_Exercise description_
Match on the string "computer" in the entries below and return every matching line.

Collected data entries
*** Block opens ***

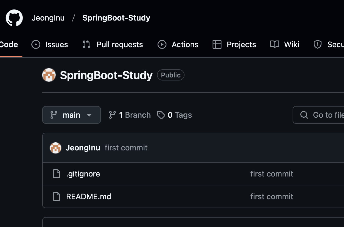Click the branch dropdown caret arrow
Viewport: 344px width, 227px height.
point(89,115)
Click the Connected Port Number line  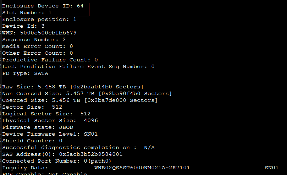57,161
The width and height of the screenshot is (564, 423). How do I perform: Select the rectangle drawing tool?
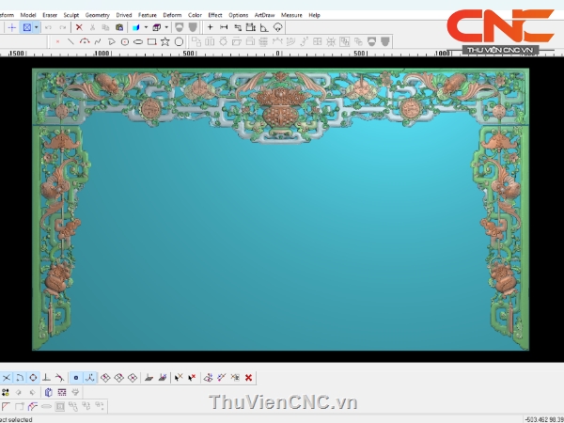(x=151, y=41)
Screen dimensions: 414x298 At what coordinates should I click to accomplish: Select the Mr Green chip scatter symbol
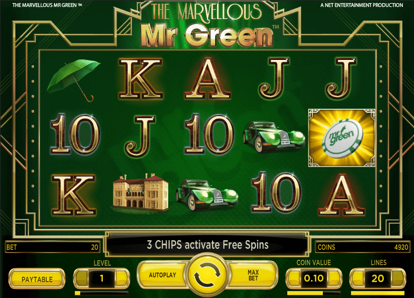point(342,138)
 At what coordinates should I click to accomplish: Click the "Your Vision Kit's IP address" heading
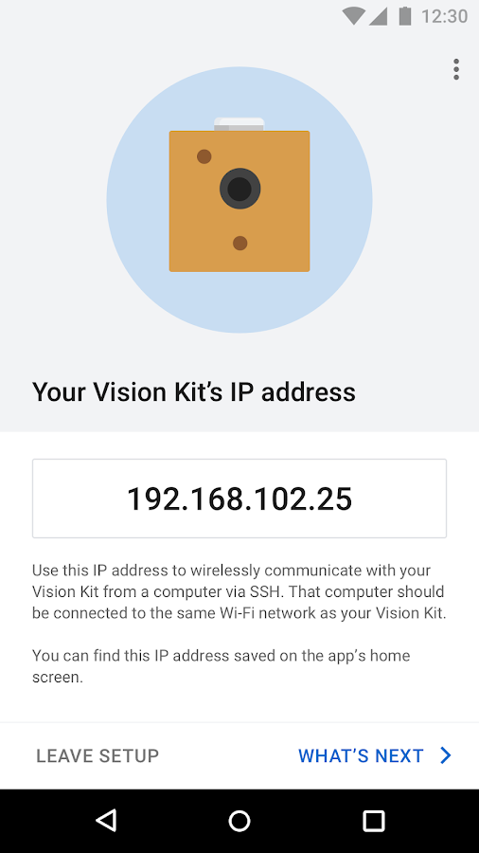pos(194,391)
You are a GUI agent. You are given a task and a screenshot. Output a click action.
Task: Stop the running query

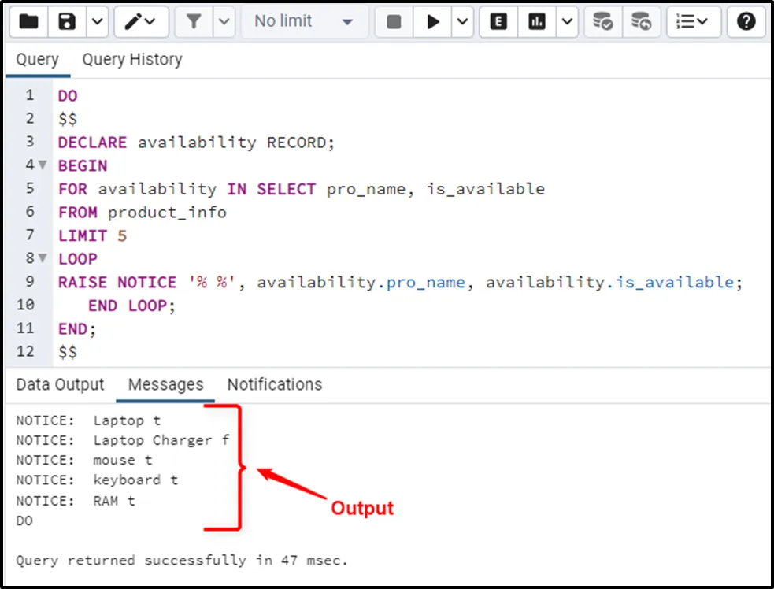click(394, 22)
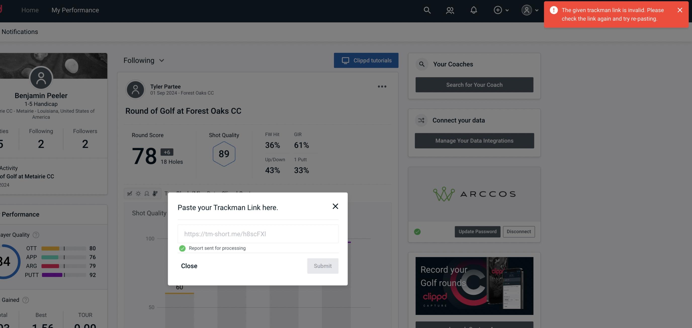This screenshot has height=328, width=692.
Task: Click the add/plus icon in the top navbar
Action: pyautogui.click(x=498, y=10)
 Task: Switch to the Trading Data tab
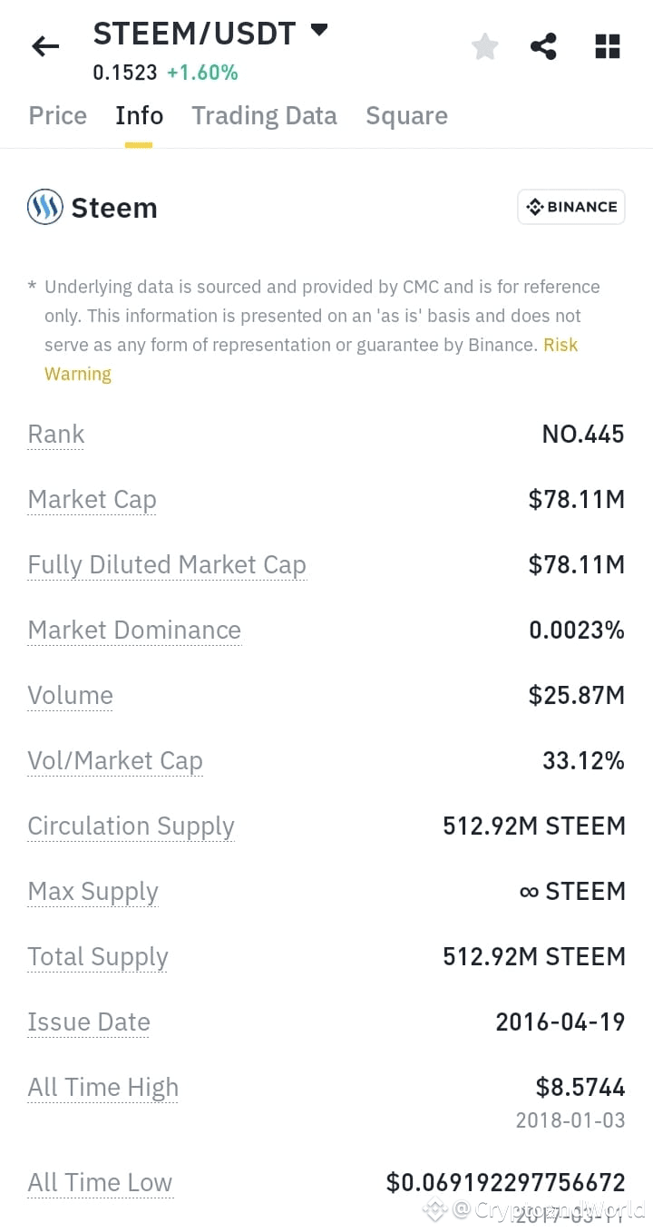(x=264, y=115)
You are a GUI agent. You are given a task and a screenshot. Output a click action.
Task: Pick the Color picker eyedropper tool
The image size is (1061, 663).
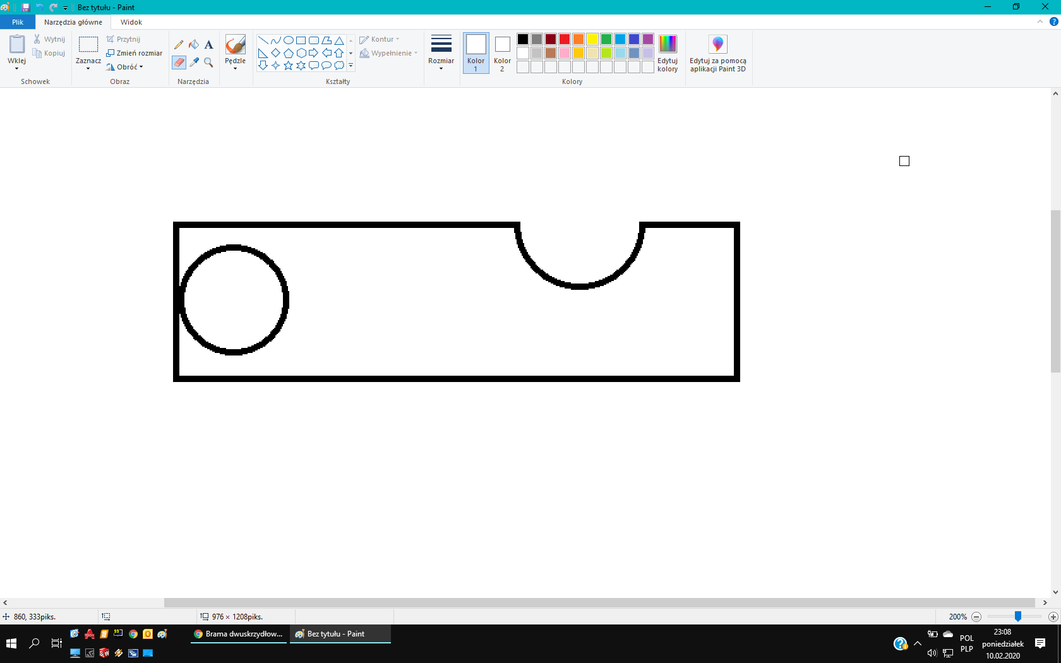194,63
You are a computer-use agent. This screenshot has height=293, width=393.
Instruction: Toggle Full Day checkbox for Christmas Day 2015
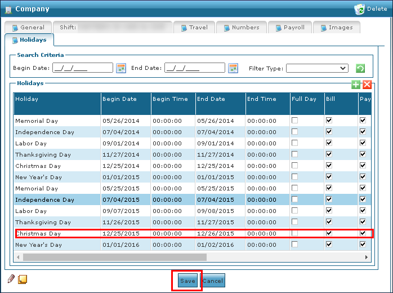294,233
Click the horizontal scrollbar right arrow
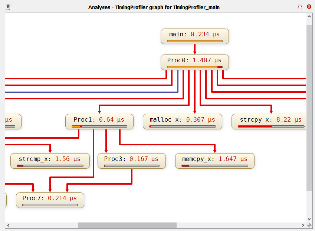 [x=303, y=225]
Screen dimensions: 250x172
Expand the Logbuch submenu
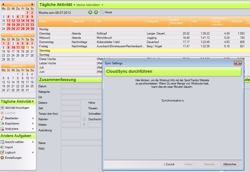(x=33, y=153)
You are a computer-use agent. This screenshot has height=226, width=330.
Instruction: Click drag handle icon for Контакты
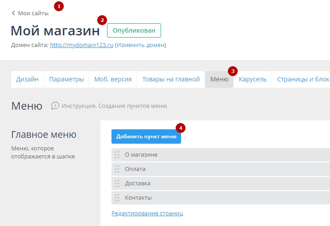(117, 198)
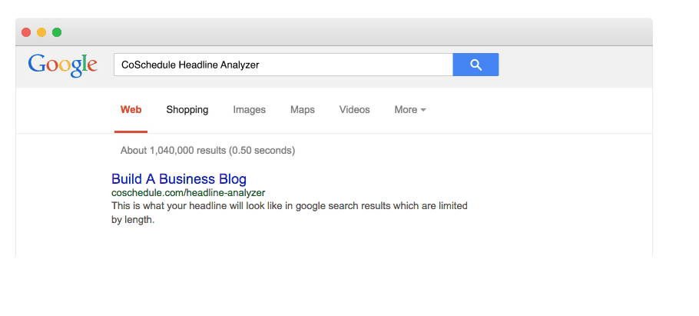Open the Build A Business Blog result
The width and height of the screenshot is (699, 316).
pyautogui.click(x=179, y=179)
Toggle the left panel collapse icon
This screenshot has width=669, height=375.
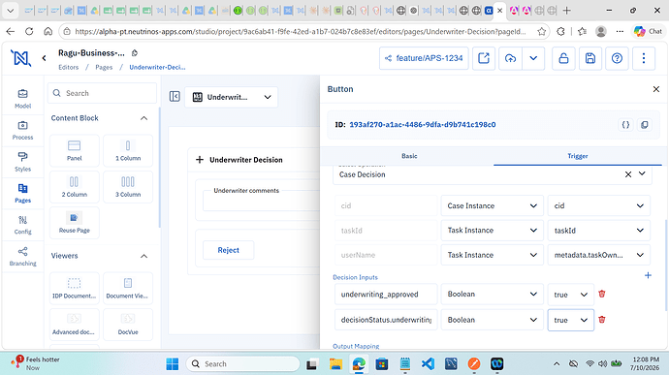pyautogui.click(x=175, y=97)
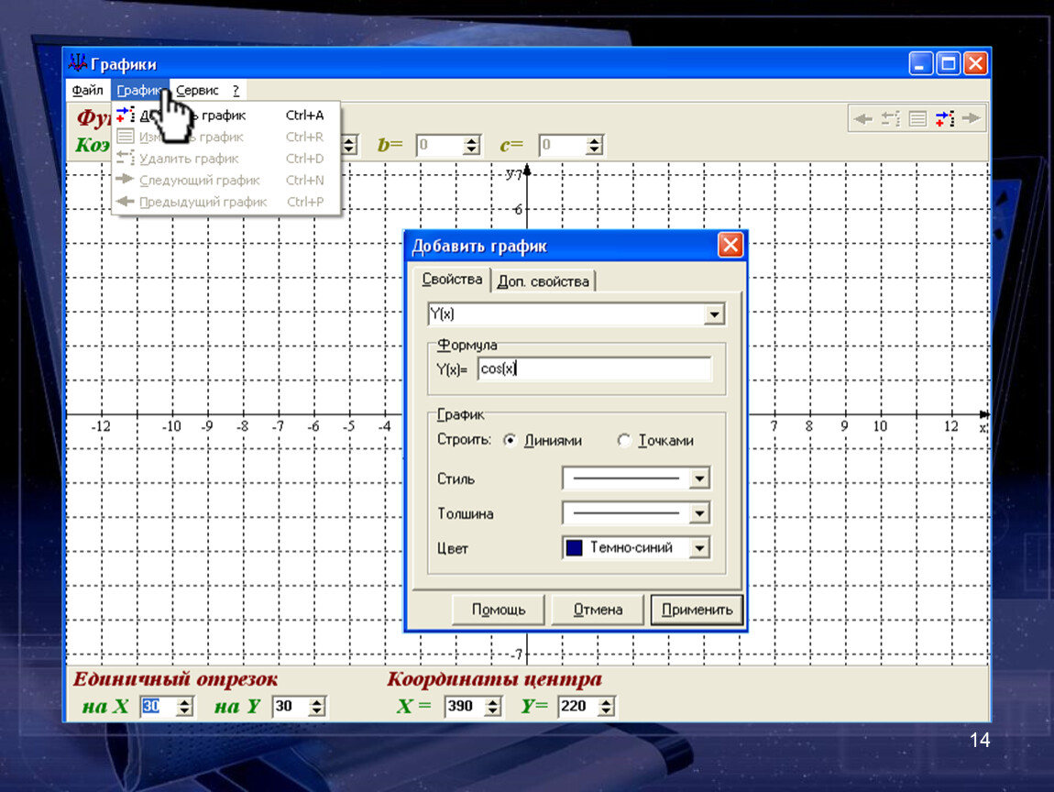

*** Block closes ***

_Solution to the problem_
You are a computer-use agent. This screenshot has height=293, width=393.
You are a computer-use agent. This screenshot has height=226, width=330.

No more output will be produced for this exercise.